There are important caveats to getting rancher up and running on Google Cloud Platform:

  • Database Version Conflict
    (Rancher — MySQL 5.5/Cloud SQL — MySQL5.7)
  • Ingress Health Checks
    (Rancher — 401/GCLB — 200)
  • Possibly Others….

We will solve these issues as we advance through our setup, which is:

  • Google Container Engine (GKE) — Rancher Server Instances
  • Google Cloud SQL — Rancher Server Database
  • Google Compute Engine (GCE) — Rancher Cattle / Host Nodes
  • Google Cloud Load Balancing — Public Access

First we start off by running Rancher locally, and mounting the database to a local volume on the host /tmp/rancher.

docker run -v /tmp/rancher>:/var/lib/mysql -p 8080:8080 rancher/server

This will startup rancher server and create a database in our local volume.

After a few minutes you can see the admin panel http://localhost:8080/.

Kitematic

From here we exec into our container using Kitematic and export the database.

mysqldump -u cattle -p cattle > /var/lib/mysql/rancher.sql

NOTE: database, username and password are: cattle

Once the database has been exported we can shutdown the local rancher container.

Next we need to upload our exported SQL database. Boot up a Google Cloud SQL instance using MySQL 5.7 we are naming our instance livestock-1. Import the sql database from our local export, and add a user which will be used to access the database from our server instance.

This completes most of the work on our database, on to the server!

To host the Rancher server boot a cluster within Google Container Engine, codename farm-1. Once the cluster is up, add the Cloud SQL user account credentials as a secret to k8s. The containers assume the credentials will be available as an environment variable.

Google Container Engine (GKE)

From here we deploy the Rancher server container as well as a proxy which will give access to our Cloud SQL server from containers within the pod.

Pod is a collection of containers which are (re)started as a group.

Edit the deployment/rancher.yaml file with the appropriate changes for your environment.

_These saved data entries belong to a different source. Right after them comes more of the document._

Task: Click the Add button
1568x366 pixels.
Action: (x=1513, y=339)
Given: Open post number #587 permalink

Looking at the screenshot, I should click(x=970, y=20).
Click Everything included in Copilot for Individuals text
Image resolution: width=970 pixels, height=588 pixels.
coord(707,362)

kubectl create -f ./deployment/rancher.yaml

This will deploy our Rancher server and after a minute will be ready to receive requests. Check the pod logs for any errors.

Kubernetes

Now we are ready to expose our Rancher server to the public, there are multiple options for this.

For our usage we have decided to go with a Kubernetes Ingress. This will allow us to do SSL termination and Host mapping in the future.

Deploy a NodePort which will expose our Rancher server on each node within our cluster using the same high number port.

kubectl create -f ./service/rancher-nodeport.yaml

Then we direct our incoming port to our container port.

kubectl create -f ./ingress/rancher-ingress.yaml

The final forwarding looks like this:

Incoming Port -> Random High Port -> Container Port- or -Ingress -> NodePort -> Pod

In an ideal world our Rancher server is now accessible from anywhere. However, Ingress is still a beta feature and does not yet expose the readinessProbe of our container correctly.

This means that once authorization has been enabled within our server our Ingress will fail to function as per current limitations. This is because Rancher serves a 401 status code until you are logged in. The Ingress requires that applications serve a 200 status code for the / application path.

In order to get the Ingress working we need to manually adjust the generated Health Checks that were created by the Ingress. Rancher server will give a 200 status code for the /ping path, so lets update it to use that instead of the default.

GCE Health Checks

After a few minutes the Ingress will update and the health status will change to HEALTHY.

You can check the ingress and watch it’s progress with kubectl.

kubectl describe ing rancher-ingress

From here on you should have no problems using Rancher server or registering hosts.

We use RancherOS to deploy our hosts, the nice folks over at Rancher already put together a guide on how to run RancherOS on GCE.